### Dataset records:
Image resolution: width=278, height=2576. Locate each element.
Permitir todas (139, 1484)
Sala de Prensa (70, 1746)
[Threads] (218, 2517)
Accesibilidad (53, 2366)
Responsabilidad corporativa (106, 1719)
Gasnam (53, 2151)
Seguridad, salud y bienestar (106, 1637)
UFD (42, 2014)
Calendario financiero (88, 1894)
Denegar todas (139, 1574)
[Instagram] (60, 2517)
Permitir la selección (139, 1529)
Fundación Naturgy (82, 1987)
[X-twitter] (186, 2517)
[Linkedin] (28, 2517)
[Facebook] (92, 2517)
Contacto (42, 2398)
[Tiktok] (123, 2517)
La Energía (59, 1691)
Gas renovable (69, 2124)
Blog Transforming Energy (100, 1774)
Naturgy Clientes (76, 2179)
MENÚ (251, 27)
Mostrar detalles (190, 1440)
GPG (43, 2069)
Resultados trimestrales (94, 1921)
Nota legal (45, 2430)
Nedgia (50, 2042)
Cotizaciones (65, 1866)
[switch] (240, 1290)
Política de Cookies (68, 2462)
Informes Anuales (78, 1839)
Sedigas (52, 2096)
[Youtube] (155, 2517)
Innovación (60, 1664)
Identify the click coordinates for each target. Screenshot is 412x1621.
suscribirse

==

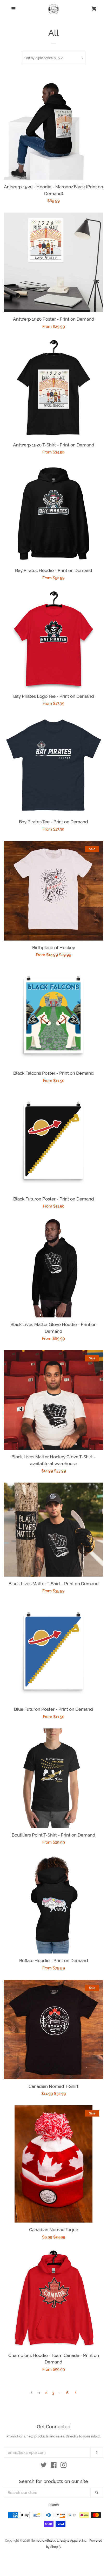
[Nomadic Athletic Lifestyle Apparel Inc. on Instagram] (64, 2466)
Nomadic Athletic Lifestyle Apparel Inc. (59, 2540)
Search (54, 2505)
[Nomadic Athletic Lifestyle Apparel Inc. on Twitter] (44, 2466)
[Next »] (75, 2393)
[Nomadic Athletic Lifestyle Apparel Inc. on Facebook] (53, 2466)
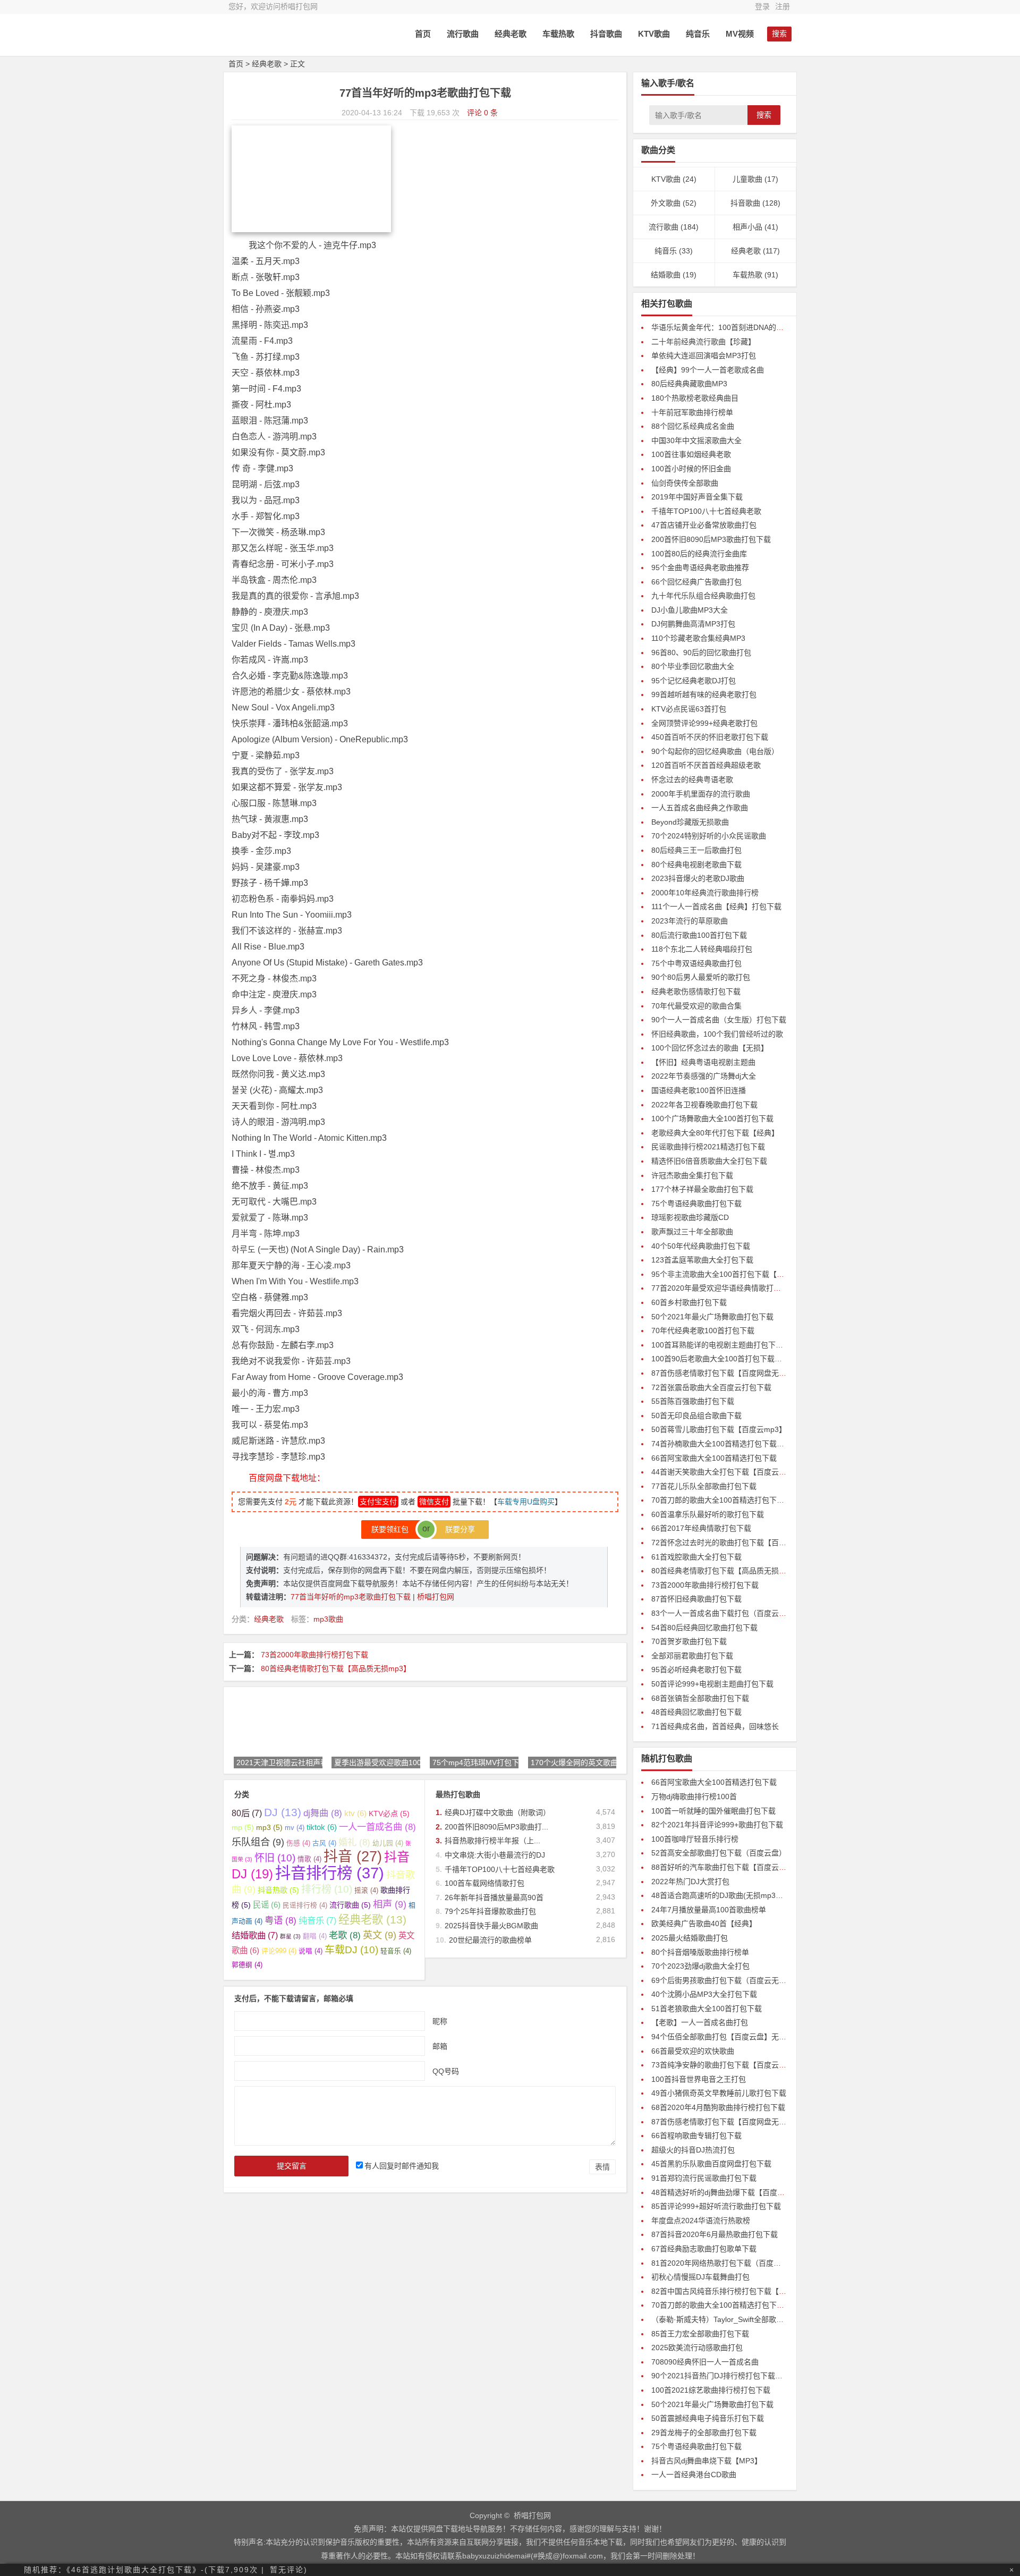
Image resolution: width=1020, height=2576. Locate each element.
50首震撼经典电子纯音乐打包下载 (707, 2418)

### Assigned task:
Could you reproduce exactly the lines of the entries above, from the one with "Image resolution: width=278, height=2576." through the one with "suscribirse", and nothing else?

### Answer section:
Image resolution: width=278, height=2576. Locate each element.
Permitir todas (139, 1484)
Sala de Prensa (70, 1746)
[Threads] (218, 2517)
Accesibilidad (53, 2366)
Responsabilidad corporativa (106, 1719)
Gasnam (53, 2151)
Seguridad, salud y bienestar (106, 1637)
UFD (42, 2014)
Calendario financiero (88, 1894)
Denegar todas (139, 1574)
[Instagram] (60, 2517)
Permitir la selección (139, 1529)
Fundación Naturgy (82, 1987)
[X-twitter] (186, 2517)
[Linkedin] (28, 2517)
[Facebook] (92, 2517)
Contacto (42, 2398)
[Tiktok] (123, 2517)
La Energía (59, 1691)
Gas renovable (69, 2124)
Blog Transforming Energy (100, 1774)
Naturgy Clientes (76, 2179)
MENÚ (251, 27)
Mostrar detalles (190, 1440)
GPG (43, 2069)
Resultados trimestrales (94, 1921)
Nota legal (45, 2430)
Nedgia (50, 2042)
Cotizaciones (65, 1866)
[switch] (240, 1290)
Política de Cookies (68, 2462)
Informes Anuales (78, 1839)
Sedigas (52, 2096)
[Youtube] (155, 2517)
Innovación (60, 1664)
Identify the click coordinates for each target. Screenshot is 412x1621.
suscribirse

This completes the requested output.